◆ **Instructions for the task**:
Give the lines of the records starting at the line containing "Given: Open the shopping basket sidebar icon" and ending at the line containing "point(503,49)" as a numbered list, leaving out blank lines.

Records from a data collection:

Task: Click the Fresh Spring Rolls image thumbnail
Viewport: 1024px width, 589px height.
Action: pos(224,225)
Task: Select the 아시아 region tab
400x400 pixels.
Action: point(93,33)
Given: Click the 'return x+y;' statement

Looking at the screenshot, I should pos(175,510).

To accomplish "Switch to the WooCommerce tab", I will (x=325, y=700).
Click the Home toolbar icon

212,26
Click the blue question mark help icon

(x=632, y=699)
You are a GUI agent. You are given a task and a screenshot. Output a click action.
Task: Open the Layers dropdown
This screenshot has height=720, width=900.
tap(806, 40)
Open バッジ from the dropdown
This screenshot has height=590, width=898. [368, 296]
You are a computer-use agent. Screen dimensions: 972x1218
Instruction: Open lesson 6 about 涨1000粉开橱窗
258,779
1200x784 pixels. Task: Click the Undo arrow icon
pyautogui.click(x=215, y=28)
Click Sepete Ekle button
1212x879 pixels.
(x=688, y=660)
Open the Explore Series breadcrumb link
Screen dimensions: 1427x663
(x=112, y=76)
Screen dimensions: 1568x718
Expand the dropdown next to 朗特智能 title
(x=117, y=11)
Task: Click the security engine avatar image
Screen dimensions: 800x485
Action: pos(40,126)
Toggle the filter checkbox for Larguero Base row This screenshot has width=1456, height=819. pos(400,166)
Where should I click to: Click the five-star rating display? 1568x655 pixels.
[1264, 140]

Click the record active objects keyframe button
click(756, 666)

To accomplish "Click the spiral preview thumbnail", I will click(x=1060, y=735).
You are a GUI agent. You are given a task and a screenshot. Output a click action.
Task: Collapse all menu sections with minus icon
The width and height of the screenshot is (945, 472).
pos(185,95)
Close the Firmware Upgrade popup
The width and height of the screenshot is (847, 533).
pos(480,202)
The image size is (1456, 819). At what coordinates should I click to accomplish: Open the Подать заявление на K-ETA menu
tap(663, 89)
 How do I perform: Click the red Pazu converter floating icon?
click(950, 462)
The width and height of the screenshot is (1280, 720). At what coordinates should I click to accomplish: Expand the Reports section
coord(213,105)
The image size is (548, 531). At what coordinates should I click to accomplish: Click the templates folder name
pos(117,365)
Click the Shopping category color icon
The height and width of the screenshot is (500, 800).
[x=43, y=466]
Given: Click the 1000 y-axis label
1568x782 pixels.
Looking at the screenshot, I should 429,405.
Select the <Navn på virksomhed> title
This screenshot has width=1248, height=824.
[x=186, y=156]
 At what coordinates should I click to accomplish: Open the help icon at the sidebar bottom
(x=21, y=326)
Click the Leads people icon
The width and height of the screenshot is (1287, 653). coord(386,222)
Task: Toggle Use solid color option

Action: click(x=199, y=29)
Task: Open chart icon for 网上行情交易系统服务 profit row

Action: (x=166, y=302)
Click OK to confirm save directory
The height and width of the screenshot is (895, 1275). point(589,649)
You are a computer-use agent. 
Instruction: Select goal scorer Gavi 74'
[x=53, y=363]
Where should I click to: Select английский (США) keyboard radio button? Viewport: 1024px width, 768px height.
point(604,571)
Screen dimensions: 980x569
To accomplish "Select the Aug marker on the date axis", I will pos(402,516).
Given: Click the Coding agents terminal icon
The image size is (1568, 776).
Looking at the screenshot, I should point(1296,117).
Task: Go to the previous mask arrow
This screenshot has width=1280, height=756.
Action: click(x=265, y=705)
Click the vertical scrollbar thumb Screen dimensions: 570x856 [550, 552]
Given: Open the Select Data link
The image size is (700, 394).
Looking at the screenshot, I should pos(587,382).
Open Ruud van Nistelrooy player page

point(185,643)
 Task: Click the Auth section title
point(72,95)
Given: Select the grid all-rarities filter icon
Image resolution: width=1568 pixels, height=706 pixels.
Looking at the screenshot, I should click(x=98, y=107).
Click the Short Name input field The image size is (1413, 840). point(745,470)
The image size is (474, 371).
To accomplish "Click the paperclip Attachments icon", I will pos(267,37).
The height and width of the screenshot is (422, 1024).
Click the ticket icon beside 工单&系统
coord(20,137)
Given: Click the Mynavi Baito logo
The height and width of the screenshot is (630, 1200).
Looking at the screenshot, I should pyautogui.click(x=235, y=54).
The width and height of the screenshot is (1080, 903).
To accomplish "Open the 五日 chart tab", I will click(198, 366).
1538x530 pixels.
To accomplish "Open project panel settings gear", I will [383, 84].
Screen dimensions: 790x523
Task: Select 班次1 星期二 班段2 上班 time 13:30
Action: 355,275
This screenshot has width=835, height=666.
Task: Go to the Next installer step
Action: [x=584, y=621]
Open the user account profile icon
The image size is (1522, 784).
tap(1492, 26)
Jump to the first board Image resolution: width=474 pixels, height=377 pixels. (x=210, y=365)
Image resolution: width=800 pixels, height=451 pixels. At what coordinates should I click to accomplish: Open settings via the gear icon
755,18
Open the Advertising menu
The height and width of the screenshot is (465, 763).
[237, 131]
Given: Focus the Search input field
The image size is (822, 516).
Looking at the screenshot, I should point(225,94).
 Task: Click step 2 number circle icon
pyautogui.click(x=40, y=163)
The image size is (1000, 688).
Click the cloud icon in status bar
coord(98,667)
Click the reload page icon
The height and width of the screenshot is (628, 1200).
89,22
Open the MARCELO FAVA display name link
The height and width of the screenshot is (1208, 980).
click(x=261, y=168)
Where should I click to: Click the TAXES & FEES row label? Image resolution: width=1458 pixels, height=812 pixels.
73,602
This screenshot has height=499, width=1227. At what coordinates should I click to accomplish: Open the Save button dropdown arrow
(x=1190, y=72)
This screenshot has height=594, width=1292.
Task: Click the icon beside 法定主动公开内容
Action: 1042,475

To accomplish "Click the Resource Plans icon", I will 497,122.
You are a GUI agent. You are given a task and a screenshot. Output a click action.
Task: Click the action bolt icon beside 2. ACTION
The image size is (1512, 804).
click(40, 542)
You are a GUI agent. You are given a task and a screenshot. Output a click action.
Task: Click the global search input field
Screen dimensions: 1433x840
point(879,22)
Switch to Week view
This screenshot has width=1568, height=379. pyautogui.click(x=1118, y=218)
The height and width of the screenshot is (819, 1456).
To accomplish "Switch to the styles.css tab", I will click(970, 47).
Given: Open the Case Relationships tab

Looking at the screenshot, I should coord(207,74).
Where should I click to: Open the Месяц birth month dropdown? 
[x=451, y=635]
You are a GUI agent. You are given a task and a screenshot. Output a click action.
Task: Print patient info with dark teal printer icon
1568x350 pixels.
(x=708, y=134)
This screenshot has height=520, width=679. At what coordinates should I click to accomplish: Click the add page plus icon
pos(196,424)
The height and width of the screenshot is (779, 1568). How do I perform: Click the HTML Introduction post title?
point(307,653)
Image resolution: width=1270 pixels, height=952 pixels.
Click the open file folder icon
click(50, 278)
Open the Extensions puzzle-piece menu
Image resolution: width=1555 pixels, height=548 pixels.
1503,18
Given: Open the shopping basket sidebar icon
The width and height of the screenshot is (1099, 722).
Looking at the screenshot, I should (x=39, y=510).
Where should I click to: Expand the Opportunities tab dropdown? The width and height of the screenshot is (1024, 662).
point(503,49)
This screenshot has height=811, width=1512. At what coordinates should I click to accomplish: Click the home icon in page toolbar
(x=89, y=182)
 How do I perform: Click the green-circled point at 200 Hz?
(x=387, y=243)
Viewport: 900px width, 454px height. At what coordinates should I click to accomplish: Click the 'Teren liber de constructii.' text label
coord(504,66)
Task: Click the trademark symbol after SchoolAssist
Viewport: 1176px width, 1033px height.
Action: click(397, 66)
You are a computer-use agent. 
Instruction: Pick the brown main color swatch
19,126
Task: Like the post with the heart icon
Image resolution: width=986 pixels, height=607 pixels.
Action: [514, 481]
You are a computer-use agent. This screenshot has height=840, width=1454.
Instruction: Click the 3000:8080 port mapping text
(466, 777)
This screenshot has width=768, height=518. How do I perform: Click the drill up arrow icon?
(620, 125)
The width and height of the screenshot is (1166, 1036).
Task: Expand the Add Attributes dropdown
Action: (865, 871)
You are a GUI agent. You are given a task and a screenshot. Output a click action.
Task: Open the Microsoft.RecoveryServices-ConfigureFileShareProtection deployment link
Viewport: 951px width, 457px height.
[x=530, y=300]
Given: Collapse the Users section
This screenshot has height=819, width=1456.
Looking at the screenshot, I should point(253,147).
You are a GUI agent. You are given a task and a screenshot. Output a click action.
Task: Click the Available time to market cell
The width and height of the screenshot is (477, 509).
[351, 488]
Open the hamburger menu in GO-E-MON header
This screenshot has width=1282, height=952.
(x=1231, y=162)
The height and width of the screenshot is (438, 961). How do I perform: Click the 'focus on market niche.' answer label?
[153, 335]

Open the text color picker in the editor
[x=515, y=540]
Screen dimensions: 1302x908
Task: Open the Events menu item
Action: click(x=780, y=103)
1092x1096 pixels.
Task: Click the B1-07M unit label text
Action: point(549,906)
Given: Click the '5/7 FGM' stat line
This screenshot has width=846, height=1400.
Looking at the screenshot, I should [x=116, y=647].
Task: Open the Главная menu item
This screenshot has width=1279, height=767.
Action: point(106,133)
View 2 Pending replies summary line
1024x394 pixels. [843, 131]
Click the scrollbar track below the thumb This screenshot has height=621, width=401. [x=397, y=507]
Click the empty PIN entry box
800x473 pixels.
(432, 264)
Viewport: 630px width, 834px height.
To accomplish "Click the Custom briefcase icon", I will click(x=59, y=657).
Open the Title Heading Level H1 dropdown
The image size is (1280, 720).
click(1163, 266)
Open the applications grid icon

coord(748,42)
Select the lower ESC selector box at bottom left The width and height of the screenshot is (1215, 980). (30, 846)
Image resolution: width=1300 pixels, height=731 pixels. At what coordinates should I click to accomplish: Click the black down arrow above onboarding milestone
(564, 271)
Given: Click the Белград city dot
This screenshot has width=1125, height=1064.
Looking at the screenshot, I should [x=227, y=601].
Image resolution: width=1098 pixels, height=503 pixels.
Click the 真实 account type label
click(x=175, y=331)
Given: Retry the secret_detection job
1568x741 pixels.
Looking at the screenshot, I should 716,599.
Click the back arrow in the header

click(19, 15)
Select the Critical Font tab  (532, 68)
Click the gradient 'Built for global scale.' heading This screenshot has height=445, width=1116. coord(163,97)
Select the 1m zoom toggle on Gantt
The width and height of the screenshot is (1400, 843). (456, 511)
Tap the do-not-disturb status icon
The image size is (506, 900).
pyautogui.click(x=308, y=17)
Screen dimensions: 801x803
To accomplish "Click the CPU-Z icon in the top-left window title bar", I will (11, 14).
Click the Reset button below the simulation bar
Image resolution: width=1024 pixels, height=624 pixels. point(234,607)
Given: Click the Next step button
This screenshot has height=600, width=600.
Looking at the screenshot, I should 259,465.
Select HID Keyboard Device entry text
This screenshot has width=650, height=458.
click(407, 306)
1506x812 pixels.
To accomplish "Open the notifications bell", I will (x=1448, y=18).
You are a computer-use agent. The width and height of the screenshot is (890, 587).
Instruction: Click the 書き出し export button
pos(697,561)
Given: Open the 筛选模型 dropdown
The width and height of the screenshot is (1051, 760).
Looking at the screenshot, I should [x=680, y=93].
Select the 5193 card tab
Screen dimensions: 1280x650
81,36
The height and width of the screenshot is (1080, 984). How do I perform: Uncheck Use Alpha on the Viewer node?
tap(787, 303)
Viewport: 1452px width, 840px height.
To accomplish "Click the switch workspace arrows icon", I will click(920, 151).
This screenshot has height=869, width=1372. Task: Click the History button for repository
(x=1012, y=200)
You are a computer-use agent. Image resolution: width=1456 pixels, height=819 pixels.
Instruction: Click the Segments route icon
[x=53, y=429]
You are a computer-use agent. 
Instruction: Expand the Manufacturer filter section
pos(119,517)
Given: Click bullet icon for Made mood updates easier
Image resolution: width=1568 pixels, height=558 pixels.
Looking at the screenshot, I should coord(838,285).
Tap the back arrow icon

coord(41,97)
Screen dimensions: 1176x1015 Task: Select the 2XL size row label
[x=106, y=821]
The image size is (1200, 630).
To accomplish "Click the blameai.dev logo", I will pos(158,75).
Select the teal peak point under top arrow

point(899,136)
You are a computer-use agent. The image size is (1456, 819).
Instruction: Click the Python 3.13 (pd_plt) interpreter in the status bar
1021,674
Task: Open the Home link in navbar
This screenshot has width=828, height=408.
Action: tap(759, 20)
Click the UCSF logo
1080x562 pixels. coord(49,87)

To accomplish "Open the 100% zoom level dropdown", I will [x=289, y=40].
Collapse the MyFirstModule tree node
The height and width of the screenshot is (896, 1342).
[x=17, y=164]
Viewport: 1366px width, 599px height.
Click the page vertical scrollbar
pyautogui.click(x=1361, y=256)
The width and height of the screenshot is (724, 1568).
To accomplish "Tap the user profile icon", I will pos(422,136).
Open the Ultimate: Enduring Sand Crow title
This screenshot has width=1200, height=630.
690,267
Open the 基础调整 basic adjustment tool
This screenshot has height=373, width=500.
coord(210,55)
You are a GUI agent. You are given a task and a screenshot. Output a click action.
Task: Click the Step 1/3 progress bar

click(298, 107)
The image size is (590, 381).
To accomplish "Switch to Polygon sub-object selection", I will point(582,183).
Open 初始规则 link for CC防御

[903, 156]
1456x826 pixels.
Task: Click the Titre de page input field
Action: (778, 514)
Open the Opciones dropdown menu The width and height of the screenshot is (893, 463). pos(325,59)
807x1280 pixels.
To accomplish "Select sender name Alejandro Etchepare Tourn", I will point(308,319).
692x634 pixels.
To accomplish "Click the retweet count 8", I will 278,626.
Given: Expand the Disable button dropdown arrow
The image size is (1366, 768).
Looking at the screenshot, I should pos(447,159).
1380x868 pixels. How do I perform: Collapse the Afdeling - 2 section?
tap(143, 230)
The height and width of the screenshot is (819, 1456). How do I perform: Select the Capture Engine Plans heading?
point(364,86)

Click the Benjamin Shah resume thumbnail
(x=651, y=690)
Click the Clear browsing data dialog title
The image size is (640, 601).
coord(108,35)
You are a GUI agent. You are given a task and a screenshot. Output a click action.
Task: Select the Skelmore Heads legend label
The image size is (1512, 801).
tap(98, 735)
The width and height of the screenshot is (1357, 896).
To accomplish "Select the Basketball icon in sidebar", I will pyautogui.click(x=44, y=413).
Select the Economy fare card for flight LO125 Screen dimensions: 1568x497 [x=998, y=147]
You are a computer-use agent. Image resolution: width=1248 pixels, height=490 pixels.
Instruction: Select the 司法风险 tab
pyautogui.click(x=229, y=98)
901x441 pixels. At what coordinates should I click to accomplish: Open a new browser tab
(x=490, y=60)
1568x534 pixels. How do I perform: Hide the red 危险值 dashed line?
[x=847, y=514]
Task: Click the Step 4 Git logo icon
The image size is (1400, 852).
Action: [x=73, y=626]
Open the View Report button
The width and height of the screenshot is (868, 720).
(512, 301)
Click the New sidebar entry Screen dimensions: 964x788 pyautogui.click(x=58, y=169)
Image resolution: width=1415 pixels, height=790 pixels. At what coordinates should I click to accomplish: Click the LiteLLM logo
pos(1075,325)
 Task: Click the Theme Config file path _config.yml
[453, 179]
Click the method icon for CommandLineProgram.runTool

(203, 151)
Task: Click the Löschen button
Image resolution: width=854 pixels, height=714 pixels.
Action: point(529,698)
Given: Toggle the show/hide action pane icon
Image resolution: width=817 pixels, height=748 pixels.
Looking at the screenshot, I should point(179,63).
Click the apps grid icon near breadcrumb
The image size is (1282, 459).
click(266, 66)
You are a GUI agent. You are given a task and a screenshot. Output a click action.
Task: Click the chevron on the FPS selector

◆ **Answer to this task**:
1. Given: Open the shopping basket sidebar icon
2. The width and height of the screenshot is (1099, 722).
3. Looking at the screenshot, I should (x=39, y=510).
4. Where should I click to: Expand the Opportunities tab dropdown? The width and height of the screenshot is (1024, 662).
5. point(503,49)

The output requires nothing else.